------ INFORMATION SHOWN

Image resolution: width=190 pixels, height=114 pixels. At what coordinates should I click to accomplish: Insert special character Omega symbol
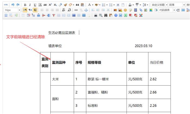[x=6, y=15]
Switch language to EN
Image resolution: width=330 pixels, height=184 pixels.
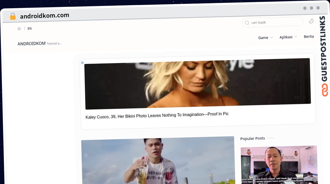click(29, 29)
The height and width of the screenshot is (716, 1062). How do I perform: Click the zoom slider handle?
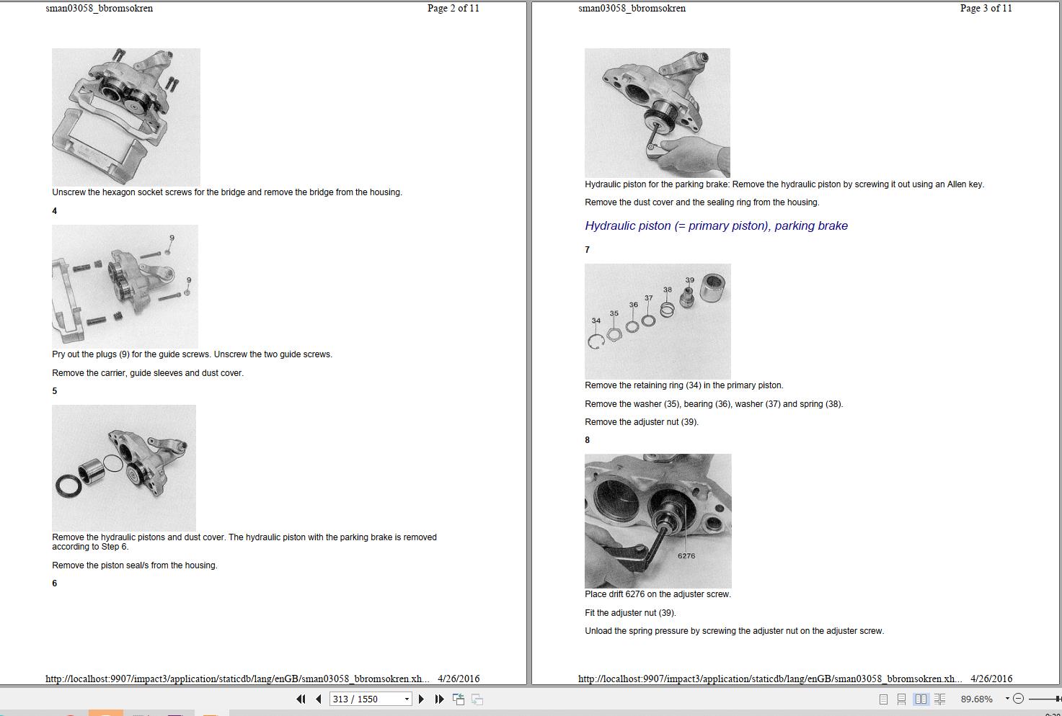pos(1059,699)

------------

WHAT IS NEEDED: Your answer must be an exact copy of the lines above, from the line that contains "Switch language to EN" through the final line, with no pictures in it.

ANSWER BOX:
Switch language to EN
Image resolution: width=330 pixels, height=184 pixels.
click(29, 29)
The height and width of the screenshot is (716, 1062). How do I perform: Click the zoom slider handle?
pos(1059,699)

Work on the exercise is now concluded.